Can you format the stretch of entries from the line containing "Click the receipt" through the line containing "[x=846, y=246]" as a numbered list, skipping any blank lines and leaving the pictures out?

Stored data:
— Start —

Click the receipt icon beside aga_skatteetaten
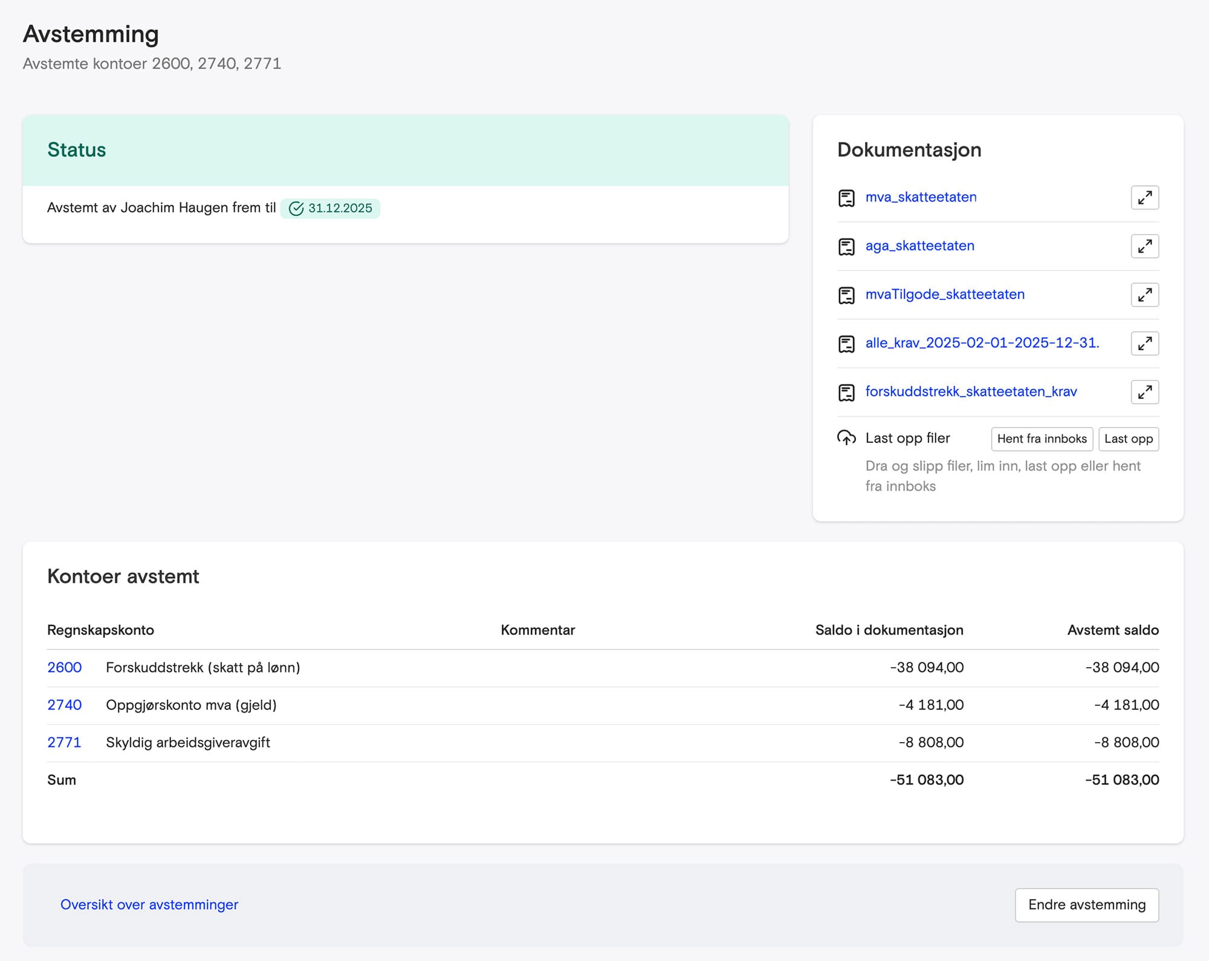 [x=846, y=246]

— End —
— Start —

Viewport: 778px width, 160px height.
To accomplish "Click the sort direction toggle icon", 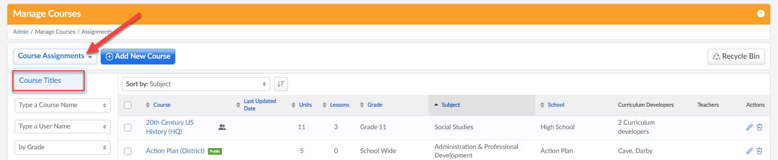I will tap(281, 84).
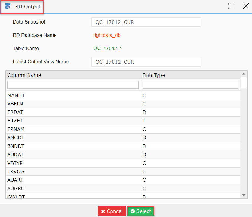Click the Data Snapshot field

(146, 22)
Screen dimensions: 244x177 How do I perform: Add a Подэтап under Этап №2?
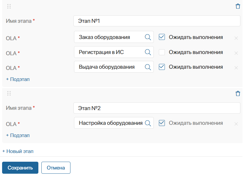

— End —

Finished exercise:
1. Click the receipt icon beside aga_skatteetaten
2.  [x=846, y=246]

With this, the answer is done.